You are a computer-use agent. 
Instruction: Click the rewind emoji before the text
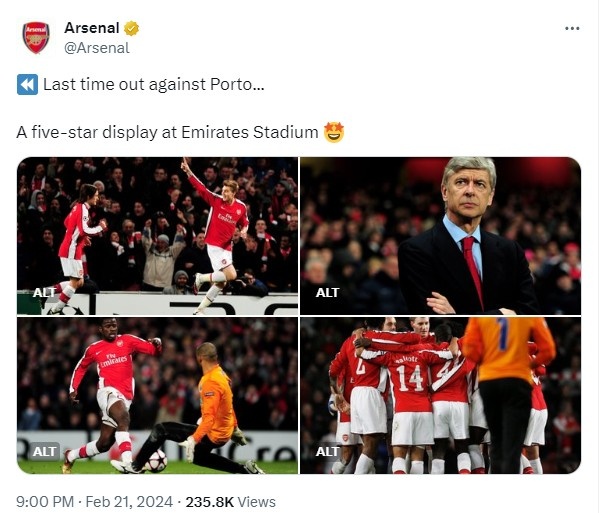coord(27,85)
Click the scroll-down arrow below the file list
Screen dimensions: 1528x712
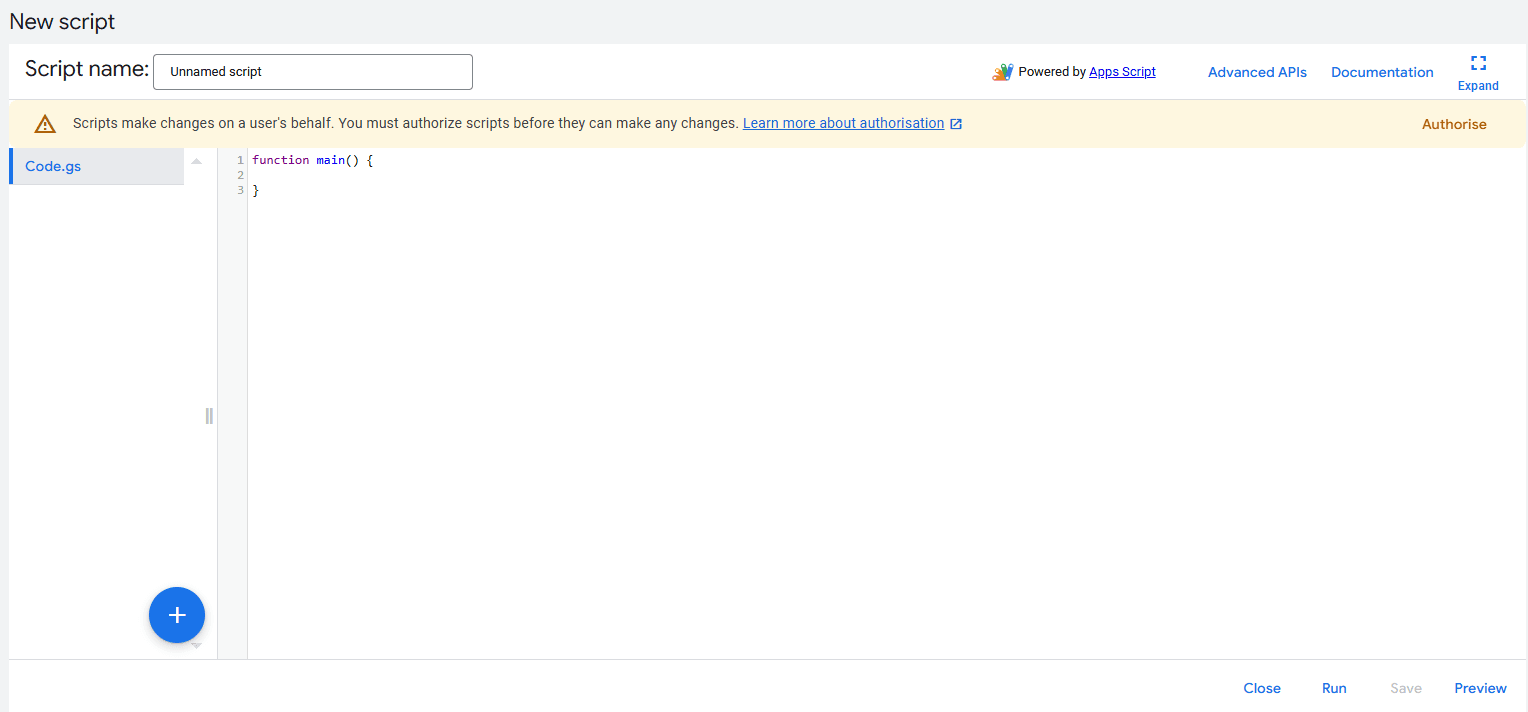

» **Set exercise**:
Copy every line above word for word, leaving out the pictures.

» **Output of the exercise**:
You are a computer-use agent. 
Instruction: Click the rewind emoji before the text
coord(27,85)
Click the scroll-down arrow below the file list
Screen dimensions: 1528x712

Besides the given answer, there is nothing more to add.